Деревенская идиллия.
Он пытался вспомнить юное Настино лицо, когда они вот так же гуляли по городу, но его заслоняла другая картинка: жена сидит перед зеркалом, нанося кисточкой немецкую косметику: неподвижное лицо, сосредоточенный взгляд, шея чуть вытянута.

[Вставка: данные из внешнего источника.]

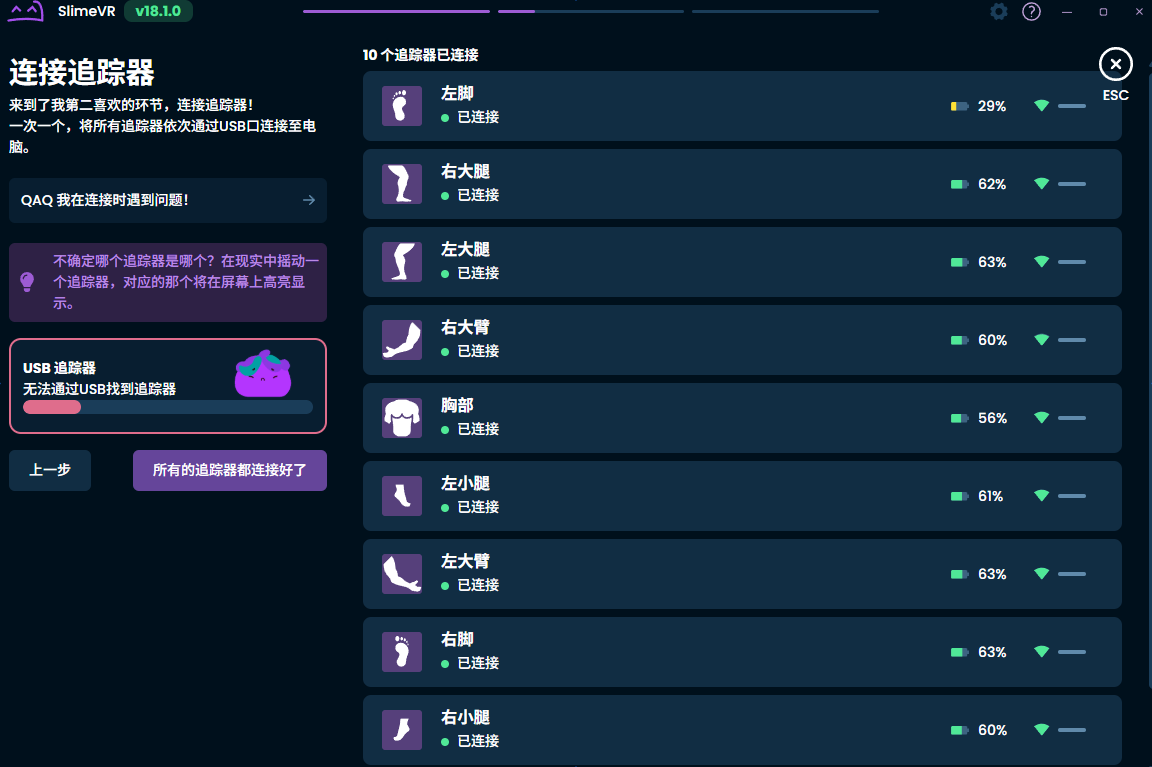1152x767 pixels.
Task: Click WiFi signal icon of 右脚 tracker
Action: (1041, 652)
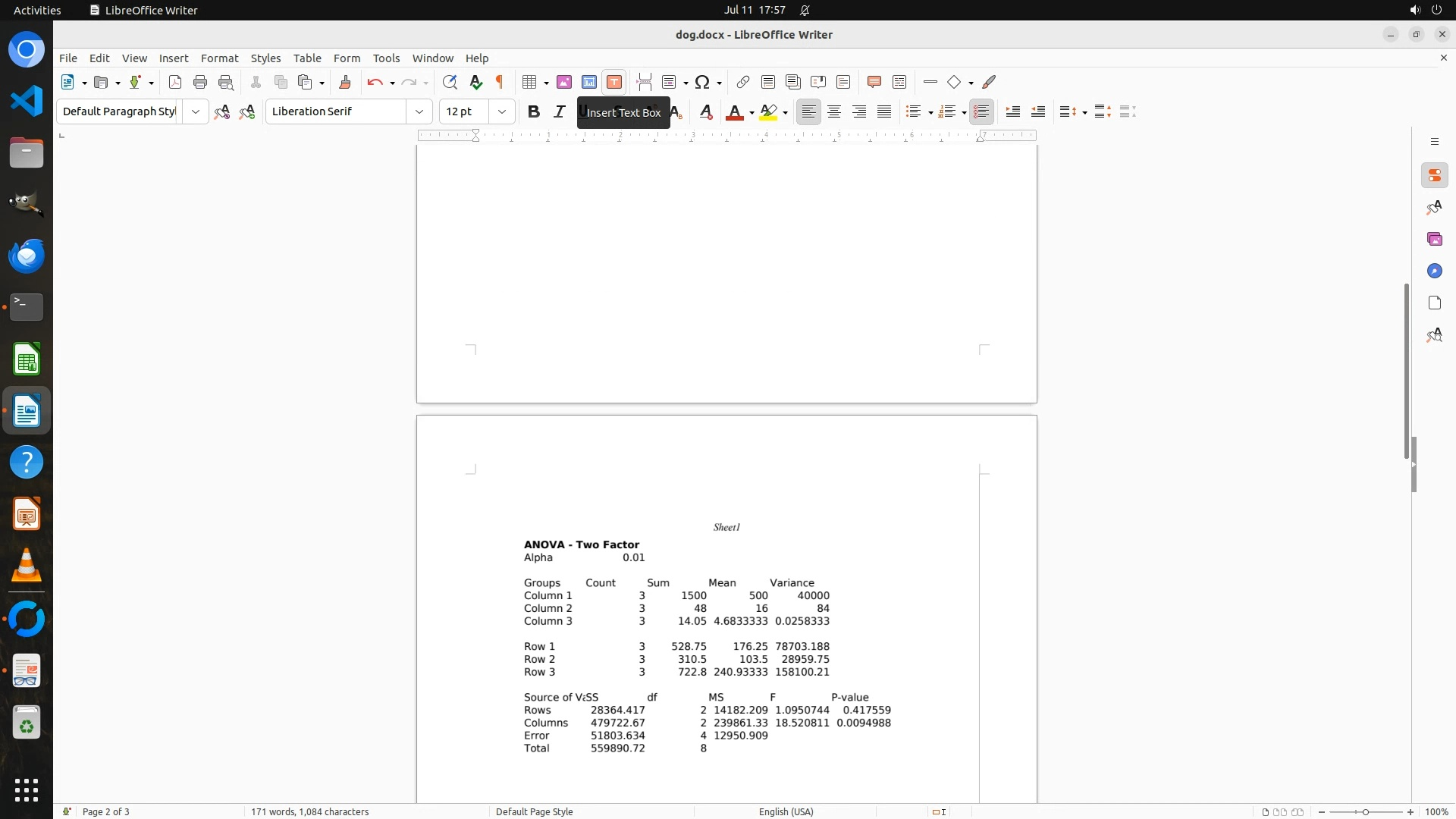Screen dimensions: 1456x819
Task: Toggle Bold formatting
Action: click(533, 111)
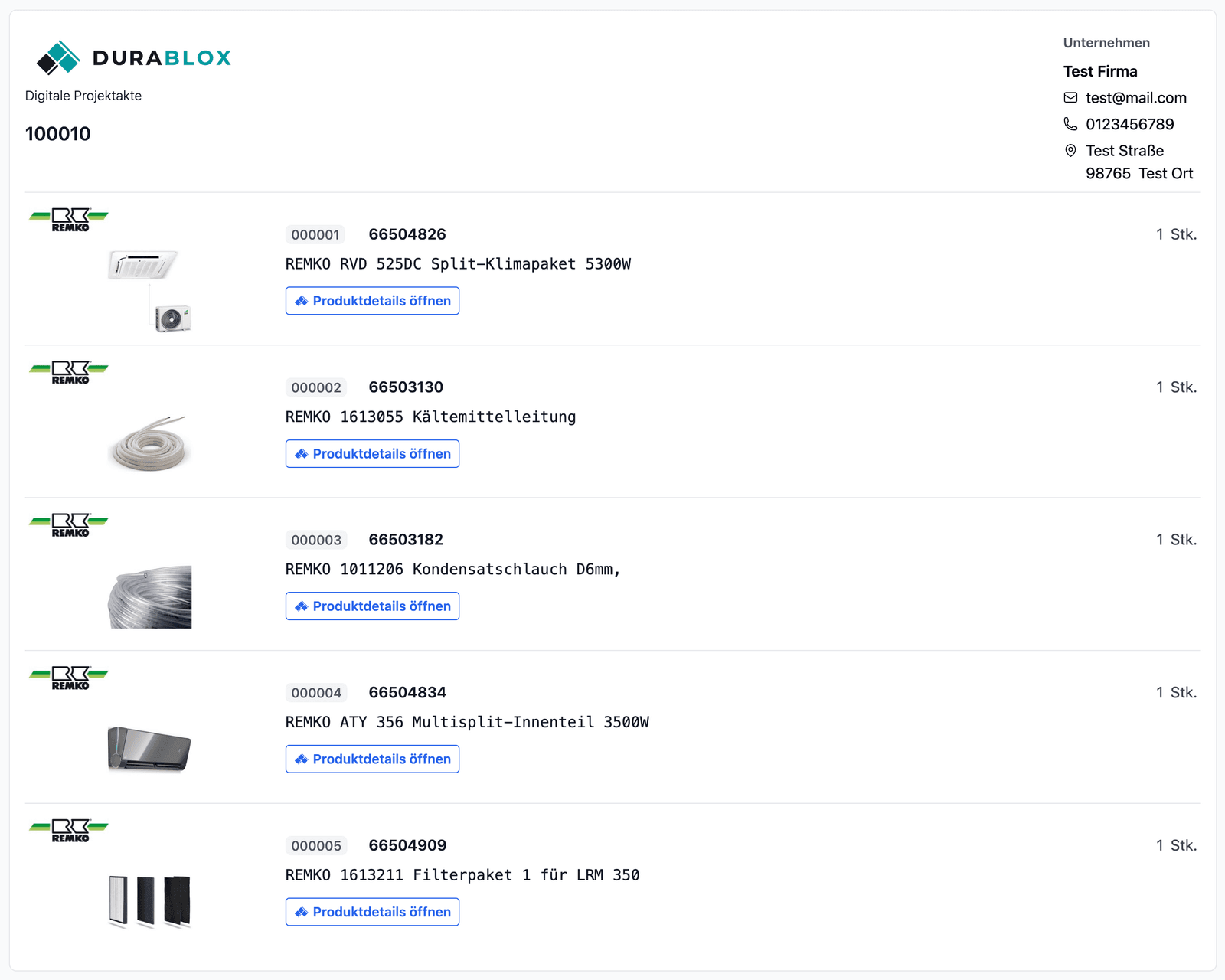Image resolution: width=1225 pixels, height=980 pixels.
Task: Click REMKO logo above the Filterpaket image
Action: [69, 830]
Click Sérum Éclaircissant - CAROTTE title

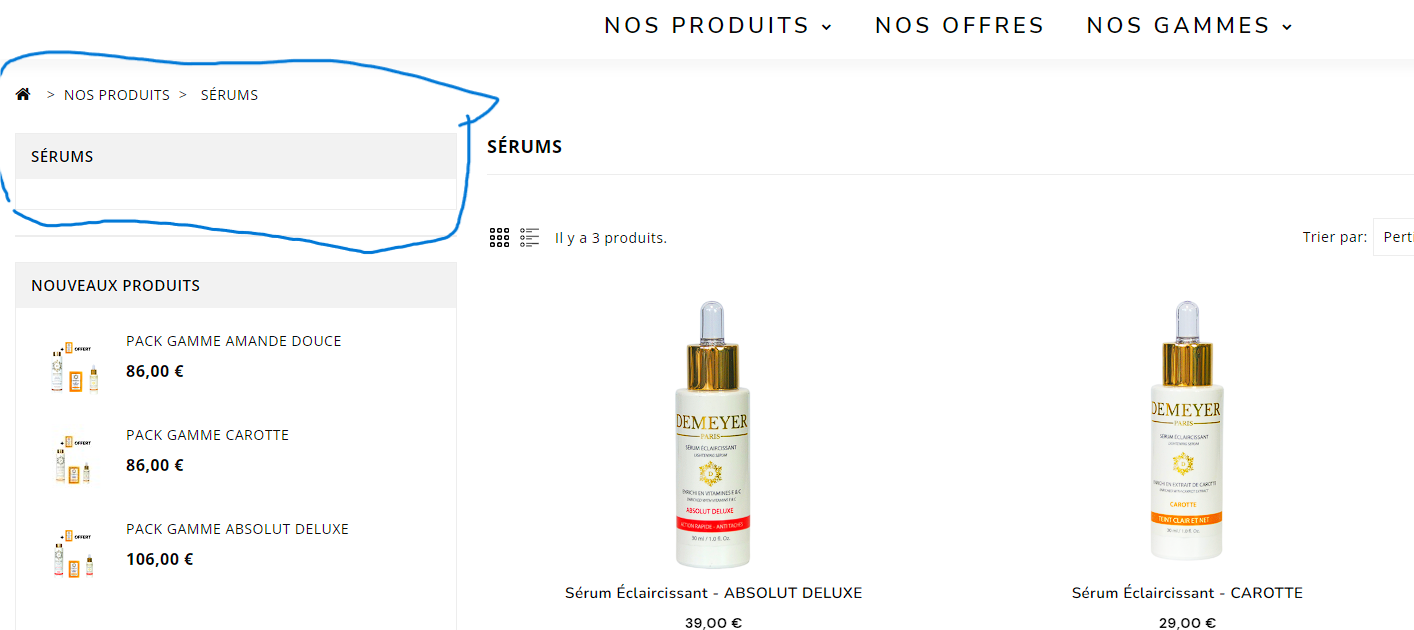[1187, 593]
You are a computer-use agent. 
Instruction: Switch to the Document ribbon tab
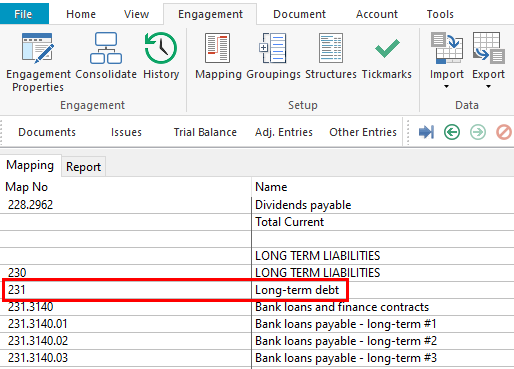[x=299, y=14]
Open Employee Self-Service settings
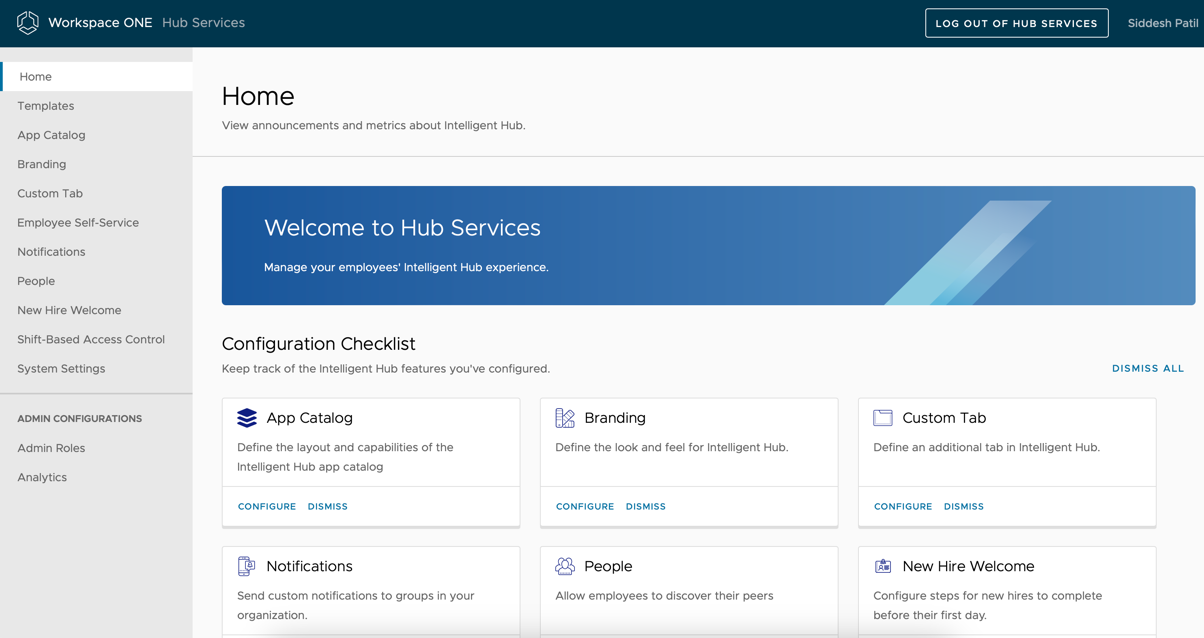The image size is (1204, 638). click(78, 222)
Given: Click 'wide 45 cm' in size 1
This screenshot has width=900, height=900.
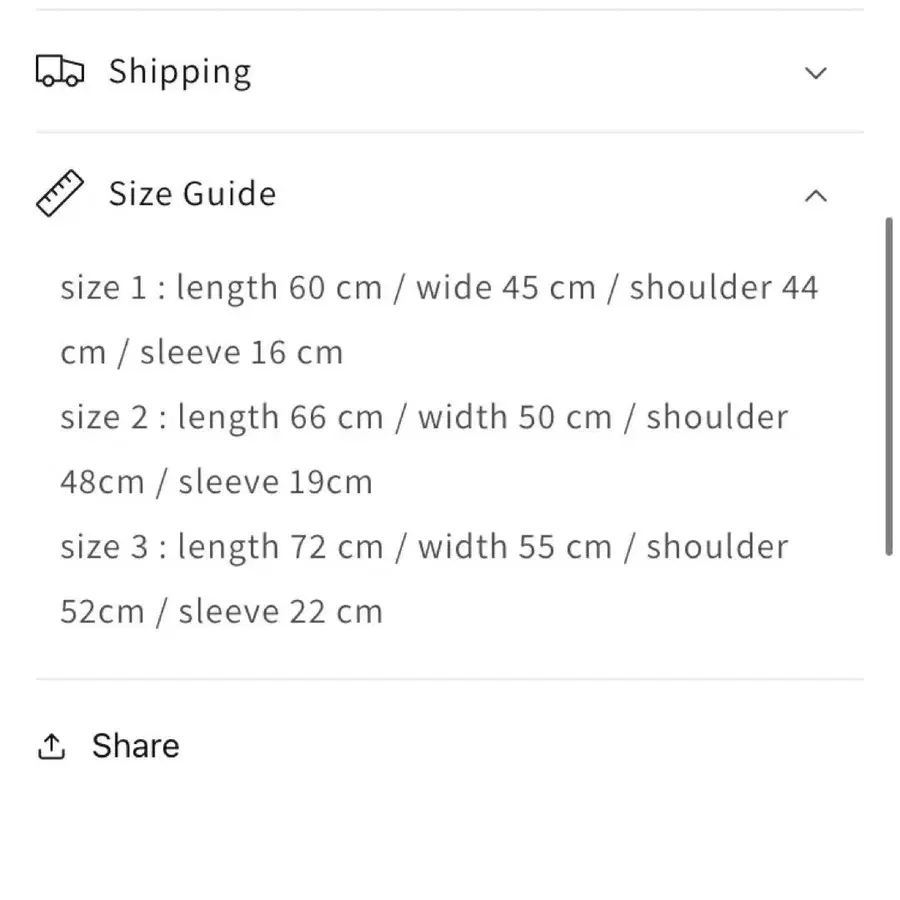Looking at the screenshot, I should point(506,287).
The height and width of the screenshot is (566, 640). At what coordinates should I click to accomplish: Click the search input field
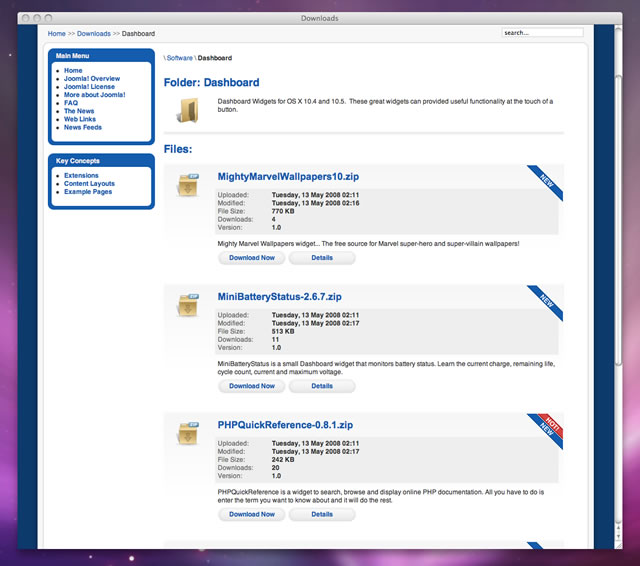pyautogui.click(x=542, y=33)
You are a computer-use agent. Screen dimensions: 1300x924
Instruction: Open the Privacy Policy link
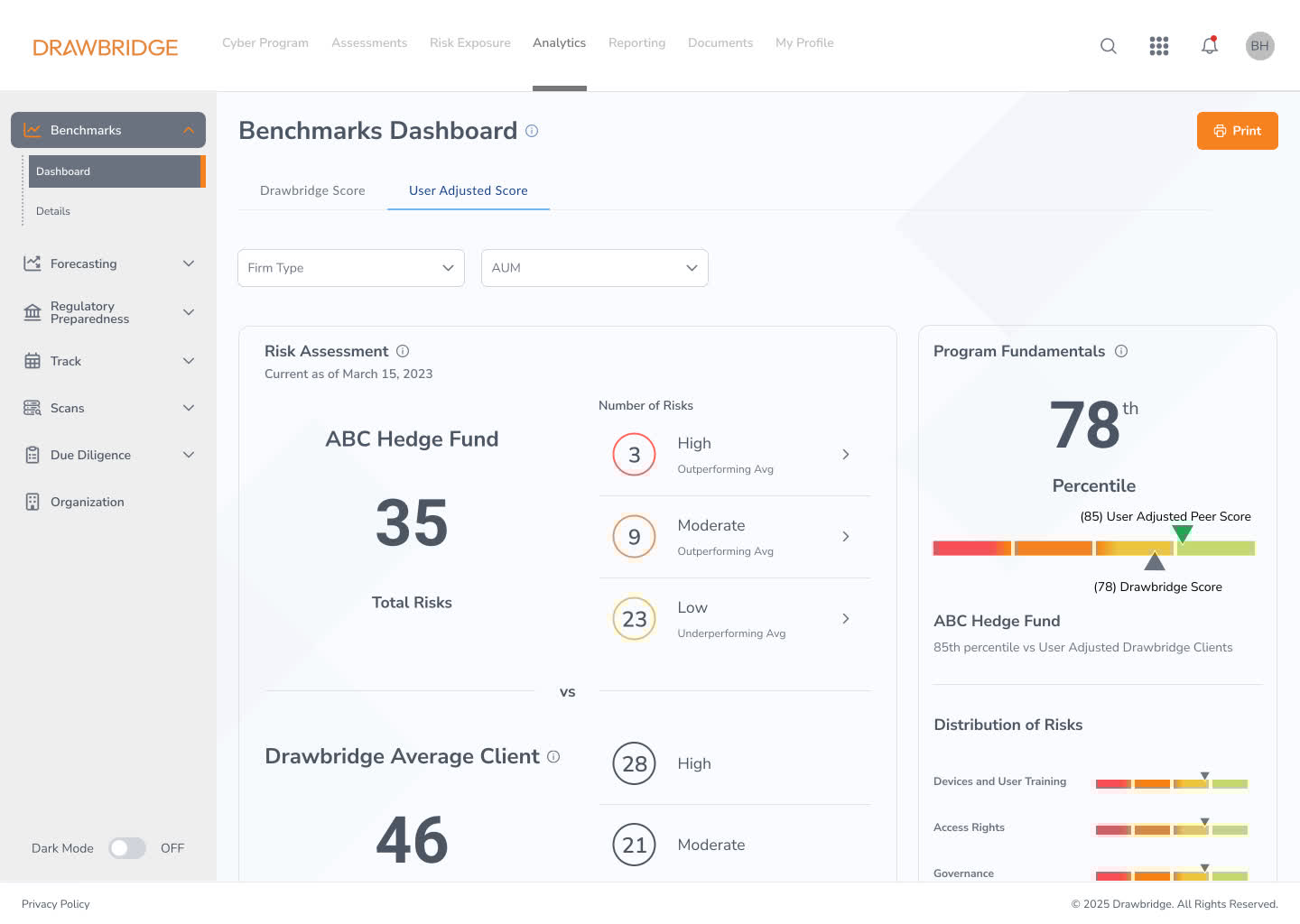(x=56, y=904)
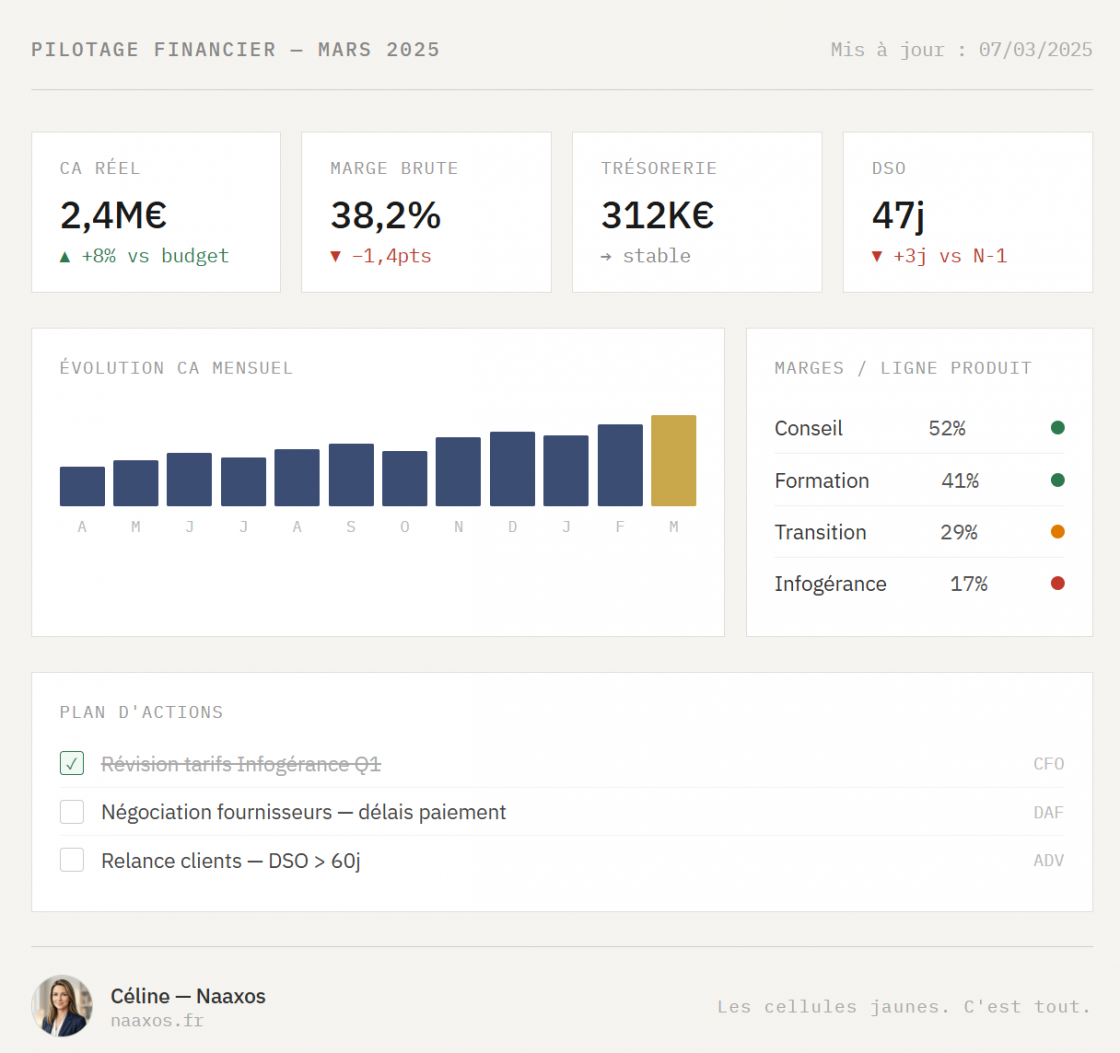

Сейчас, через пятнадцать лет совместной жизни – втроем, вдвоем, снова втроем, уже с Ростиком, – только сейчас он понял, что принимал за любовь чувство вины. Неизбывная вина обрушилась на него с того вечера, когда Настя сказала про аборт. Острая жалость, боль и виноватое осознание, что его боль не идет ни в какое сравнение с болью и кошмаром, которые пережила Настя, – все это помнилось отчетливо и беспощадно. Тогда же он поклялся себе, что никогда в жизни такое не повторится, ни разу больше не обречет он эту девочку на пытку. И совершенно естественно, само собой получилось, что существует только одно решение. Слова выговорились легко, а значит, они оказались единственно нужными. И потом, когда из месяцев вдвоем складывались годы вдвоем, без третьего, когда нужно было идти в гости то к однокурснице, то к Зинке, то к сотруднику-экскурсоводу, чтобы проявить интерес к чьему-то младенцу, Карл обреченно шел – и поздравлял, и проявлял ожидаемый интерес, боясь встретиться глазами с женой.
Он не ждал ребенка, как это бывает с другими мужьями, которые непременно хотят сына и только сына, а потом нежно привязываются к дочке. После нескольких лет брака Карлушка привык к мысли, что детей у них с Настей не будет, и принял это как наказание за собственную давнюю беспечность, однако бремя вины стало намного тяжелее: ведь беспечность была его, а кара настигла обоих. Они с Настей никогда не трогали эту тему, она была запретной, как тонкая дверь, по ту сторону которой скрывалась неопределенность, не сулящая ничего хорошего.
Если бы его спросили, какой была их жизнь вдвоем, ответил бы, не задумываясь: ровной. Ровной и одинаковой изо дня в день.
Чувствовала ли Настя с ним такое же одиночество? Трудно сказать; он и не спрашивал ни разу: срабатывал запрет, потому что одна тема неизбежно повлекла бы за собой другую. Наверное, Настя жила со своей болью так же обреченно-спокойно, как он со своей виной. Да вряд ли ее интересовало мнение мужа-неудачника – человека, ничего в жизни не добившегося, а главное, не стремящегося добиться. Она мечтала поехать на Черное море, провести отпуск в пансионате, почему-то для Насти это было очень важно, – не поехали. Не поехали и в Грузию, и в Армению, но туда Настя и не рвалась, а в пансионат… Может, отпуск на Черном море примирил бы ее с мужем-неудачником? Сейчас уже не имеет значения, но и от этого несостоявшегося отпуска осталось чувство вины. Какое значение на фоне этих грехов имело его плоскостопие, о котором он боялся ей сказать?